--- Begin Exercise materials ---

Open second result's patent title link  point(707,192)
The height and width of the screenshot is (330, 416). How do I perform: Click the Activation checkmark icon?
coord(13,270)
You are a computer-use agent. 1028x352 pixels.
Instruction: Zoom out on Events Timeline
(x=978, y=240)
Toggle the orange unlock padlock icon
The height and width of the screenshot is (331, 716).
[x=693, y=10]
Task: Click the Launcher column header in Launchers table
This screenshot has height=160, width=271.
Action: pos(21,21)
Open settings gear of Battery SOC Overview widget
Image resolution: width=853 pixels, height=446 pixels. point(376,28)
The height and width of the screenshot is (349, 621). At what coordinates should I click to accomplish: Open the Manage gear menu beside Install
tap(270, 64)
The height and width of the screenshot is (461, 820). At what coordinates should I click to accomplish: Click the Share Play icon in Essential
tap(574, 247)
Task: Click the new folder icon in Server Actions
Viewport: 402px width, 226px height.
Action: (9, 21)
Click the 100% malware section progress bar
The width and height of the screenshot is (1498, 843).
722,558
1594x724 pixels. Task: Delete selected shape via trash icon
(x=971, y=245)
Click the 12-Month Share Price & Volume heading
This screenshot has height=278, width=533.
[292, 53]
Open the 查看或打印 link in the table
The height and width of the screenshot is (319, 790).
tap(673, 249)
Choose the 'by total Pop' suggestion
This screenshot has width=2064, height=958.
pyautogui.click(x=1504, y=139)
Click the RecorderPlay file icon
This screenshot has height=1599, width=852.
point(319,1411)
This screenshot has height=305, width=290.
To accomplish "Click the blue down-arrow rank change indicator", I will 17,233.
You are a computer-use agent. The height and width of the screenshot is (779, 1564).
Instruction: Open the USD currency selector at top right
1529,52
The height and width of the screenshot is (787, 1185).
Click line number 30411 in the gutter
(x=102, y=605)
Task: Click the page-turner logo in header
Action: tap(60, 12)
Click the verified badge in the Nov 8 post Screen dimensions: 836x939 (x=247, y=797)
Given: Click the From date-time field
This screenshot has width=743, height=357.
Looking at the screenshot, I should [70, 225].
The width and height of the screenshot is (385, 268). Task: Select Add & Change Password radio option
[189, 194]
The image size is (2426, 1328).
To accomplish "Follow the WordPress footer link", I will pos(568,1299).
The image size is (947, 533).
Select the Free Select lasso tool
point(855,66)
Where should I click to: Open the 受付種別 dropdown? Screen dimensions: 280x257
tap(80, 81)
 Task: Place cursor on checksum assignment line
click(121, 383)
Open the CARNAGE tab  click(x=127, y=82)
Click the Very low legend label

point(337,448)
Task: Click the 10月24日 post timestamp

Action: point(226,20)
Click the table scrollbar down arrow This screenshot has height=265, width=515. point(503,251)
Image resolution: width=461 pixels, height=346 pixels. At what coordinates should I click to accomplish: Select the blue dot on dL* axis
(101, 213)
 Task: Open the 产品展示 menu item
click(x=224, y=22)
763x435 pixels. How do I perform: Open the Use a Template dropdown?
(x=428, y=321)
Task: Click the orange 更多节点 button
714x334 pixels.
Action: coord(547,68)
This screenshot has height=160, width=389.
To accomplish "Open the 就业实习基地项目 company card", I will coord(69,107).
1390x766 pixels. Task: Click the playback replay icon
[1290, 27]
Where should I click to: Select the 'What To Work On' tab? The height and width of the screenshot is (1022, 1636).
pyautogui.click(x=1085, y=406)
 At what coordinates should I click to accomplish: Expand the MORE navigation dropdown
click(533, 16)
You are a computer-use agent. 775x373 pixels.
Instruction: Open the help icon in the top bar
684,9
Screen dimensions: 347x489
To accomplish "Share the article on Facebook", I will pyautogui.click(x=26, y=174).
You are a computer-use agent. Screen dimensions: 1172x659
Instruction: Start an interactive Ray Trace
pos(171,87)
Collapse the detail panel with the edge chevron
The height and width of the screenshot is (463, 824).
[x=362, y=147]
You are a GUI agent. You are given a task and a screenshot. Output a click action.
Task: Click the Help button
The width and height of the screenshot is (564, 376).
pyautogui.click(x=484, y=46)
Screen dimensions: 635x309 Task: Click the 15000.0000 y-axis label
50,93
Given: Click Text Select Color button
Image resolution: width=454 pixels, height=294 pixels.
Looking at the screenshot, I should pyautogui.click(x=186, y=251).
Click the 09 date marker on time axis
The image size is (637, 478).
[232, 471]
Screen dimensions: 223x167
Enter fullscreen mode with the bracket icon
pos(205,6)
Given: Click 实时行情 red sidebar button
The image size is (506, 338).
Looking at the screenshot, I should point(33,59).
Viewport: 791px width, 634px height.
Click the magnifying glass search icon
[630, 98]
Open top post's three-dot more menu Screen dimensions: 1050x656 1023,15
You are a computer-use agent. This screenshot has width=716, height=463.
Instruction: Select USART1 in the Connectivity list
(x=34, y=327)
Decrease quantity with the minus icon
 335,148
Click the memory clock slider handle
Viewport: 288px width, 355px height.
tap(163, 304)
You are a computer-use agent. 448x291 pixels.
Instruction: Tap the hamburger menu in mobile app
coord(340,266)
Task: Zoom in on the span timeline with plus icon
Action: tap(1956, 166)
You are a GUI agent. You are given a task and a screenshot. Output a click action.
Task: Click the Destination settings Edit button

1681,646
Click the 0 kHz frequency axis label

--- End Exercise materials ---

[Exercise]:
Output every line of the entries above as a Markdown table with the columns Row and Text, putting a row number in Row and the line itself in Text. Leave out blank lines.

[Response below]:
| Row | Text |
|---|---|
| 1 | Open second result's patent title link  point(707,192) |
| 2 | The height and width of the screenshot is (330, 416). How do I perform: Click the Activation checkmark icon? |
| 3 | coord(13,270) |
| 4 | You are a computer-use agent. 1028x352 pixels. |
| 5 | Instruction: Zoom out on Events Timeline |
| 6 | (x=978, y=240) |
| 7 | Toggle the orange unlock padlock icon |
| 8 | The height and width of the screenshot is (331, 716). |
| 9 | [x=693, y=10] |
| 10 | Task: Click the Launcher column header in Launchers table |
| 11 | This screenshot has height=160, width=271. |
| 12 | Action: pos(21,21) |
| 13 | Open settings gear of Battery SOC Overview widget |
| 14 | Image resolution: width=853 pixels, height=446 pixels. point(376,28) |
| 15 | The height and width of the screenshot is (349, 621). At what coordinates should I click to accomplish: Open the Manage gear menu beside Install |
| 16 | tap(270, 64) |
| 17 | The height and width of the screenshot is (461, 820). At what coordinates should I click to accomplish: Click the Share Play icon in Essential |
| 18 | tap(574, 247) |
| 19 | Task: Click the new folder icon in Server Actions |
| 20 | Viewport: 402px width, 226px height. |
| 21 | Action: (9, 21) |
| 22 | Click the 100% malware section progress bar |
| 23 | The width and height of the screenshot is (1498, 843). |
| 24 | 722,558 |
| 25 | 1594x724 pixels. Task: Delete selected shape via trash icon |
| 26 | (x=971, y=245) |
| 27 | Click the 12-Month Share Price & Volume heading |
| 28 | This screenshot has height=278, width=533. |
| 29 | [292, 53] |
| 30 | Open the 查看或打印 link in the table |
| 31 | The height and width of the screenshot is (319, 790). |
| 32 | tap(673, 249) |
| 33 | Choose the 'by total Pop' suggestion |
| 34 | This screenshot has width=2064, height=958. |
| 35 | pyautogui.click(x=1504, y=139) |
| 36 | Click the RecorderPlay file icon |
| 37 | This screenshot has height=1599, width=852. |
| 38 | point(319,1411) |
| 39 | This screenshot has height=305, width=290. |
| 40 | To accomplish "Click the blue down-arrow rank change indicator", I will 17,233. |
| 41 | You are a computer-use agent. The height and width of the screenshot is (779, 1564). |
| 42 | Instruction: Open the USD currency selector at top right |
| 43 | 1529,52 |
| 44 | The height and width of the screenshot is (787, 1185). |
| 45 | Click line number 30411 in the gutter |
| 46 | (x=102, y=605) |
| 47 | Task: Click the page-turner logo in header |
| 48 | Action: tap(60, 12) |
| 49 | Click the verified badge in the Nov 8 post Screen dimensions: 836x939 (x=247, y=797) |
| 50 | Given: Click the From date-time field |
| 51 | This screenshot has width=743, height=357. |
| 52 | Looking at the screenshot, I should [70, 225]. |
| 53 | The width and height of the screenshot is (385, 268). Task: Select Add & Change Password radio option |
| 54 | [189, 194] |
| 55 | The image size is (2426, 1328). |
| 56 | To accomplish "Follow the WordPress footer link", I will pos(568,1299). |
| 57 | The image size is (947, 533). |
| 58 | Select the Free Select lasso tool |
| 59 | point(855,66) |
| 60 | Where should I click to: Open the 受付種別 dropdown? Screen dimensions: 280x257 |
| 61 | tap(80, 81) |
| 62 |  Task: Place cursor on checksum assignment line |
| 63 | click(121, 383) |
| 64 | Open the CARNAGE tab  click(x=127, y=82) |
| 65 | Click the Very low legend label |
| 66 | point(337,448) |
| 67 | Task: Click the 10月24日 post timestamp |
| 68 | Action: point(226,20) |
| 69 | Click the table scrollbar down arrow This screenshot has height=265, width=515. point(503,251) |
| 70 | Image resolution: width=461 pixels, height=346 pixels. At what coordinates should I click to accomplish: Select the blue dot on dL* axis |
| 71 | (101, 213) |
| 72 |  Task: Open the 产品展示 menu item |
| 73 | click(x=224, y=22) |
| 74 | 763x435 pixels. How do I perform: Open the Use a Template dropdown? |
| 75 | (x=428, y=321) |
| 76 | Task: Click the orange 更多节点 button |
| 77 | 714x334 pixels. |
| 78 | Action: coord(547,68) |
| 79 | This screenshot has height=160, width=389. |
| 80 | To accomplish "Open the 就业实习基地项目 company card", I will coord(69,107). |
| 81 | 1390x766 pixels. Task: Click the playback replay icon |
| 82 | [1290, 27] |
| 83 | Where should I click to: Select the 'What To Work On' tab? The height and width of the screenshot is (1022, 1636). |
| 84 | pyautogui.click(x=1085, y=406) |
| 85 |  At what coordinates should I click to accomplish: Expand the MORE navigation dropdown |
| 86 | click(533, 16) |
| 87 | You are a computer-use agent. 775x373 pixels. |
| 88 | Instruction: Open the help icon in the top bar |
| 89 | 684,9 |
| 90 | Screen dimensions: 347x489 |
| 91 | To accomplish "Share the article on Facebook", I will pyautogui.click(x=26, y=174). |
| 92 | You are a computer-use agent. Screen dimensions: 1172x659 |
| 93 | Instruction: Start an interactive Ray Trace |
| 94 | pos(171,87) |
| 95 | Collapse the detail panel with the edge chevron |
| 96 | The height and width of the screenshot is (463, 824). |
| 97 | [x=362, y=147] |
| 98 | You are a GUI agent. You are given a task and a screenshot. Output a click action. |
| 99 | Task: Click the Help button |
| 100 | The width and height of the screenshot is (564, 376). |
| 101 | pyautogui.click(x=484, y=46) |
| 102 | Screen dimensions: 635x309 Task: Click the 15000.0000 y-axis label |
| 103 | 50,93 |
| 104 | Given: Click Text Select Color button |
| 105 | Image resolution: width=454 pixels, height=294 pixels. |
| 106 | Looking at the screenshot, I should pyautogui.click(x=186, y=251). |
| 107 | Click the 09 date marker on time axis |
| 108 | The image size is (637, 478). |
| 109 | [232, 471] |
| 110 | Screen dimensions: 223x167 |
| 111 | Enter fullscreen mode with the bracket icon |
| 112 | pos(205,6) |
| 113 | Given: Click 实时行情 red sidebar button |
| 114 | The image size is (506, 338). |
| 115 | Looking at the screenshot, I should point(33,59). |
| 116 | Viewport: 791px width, 634px height. |
| 117 | Click the magnifying glass search icon |
| 118 | [630, 98] |
| 119 | Open top post's three-dot more menu Screen dimensions: 1050x656 1023,15 |
| 120 | You are a computer-use agent. This screenshot has width=716, height=463. |
| 121 | Instruction: Select USART1 in the Connectivity list |
| 122 | (x=34, y=327) |
| 123 | Decrease quantity with the minus icon |
| 124 |  335,148 |
| 125 | Click the memory clock slider handle |
| 126 | Viewport: 288px width, 355px height. |
| 127 | tap(163, 304) |
| 128 | You are a computer-use agent. 448x291 pixels. |
| 129 | Instruction: Tap the hamburger menu in mobile app |
| 130 | coord(340,266) |
| 131 | Task: Zoom in on the span timeline with plus icon |
| 132 | Action: tap(1956, 166) |
| 133 | You are a GUI agent. You are given a task and a screenshot. Output a click action. |
| 134 | Task: Click the Destination settings Edit button |
| 135 | 1681,646 |
| 136 | Click the 0 kHz frequency axis label |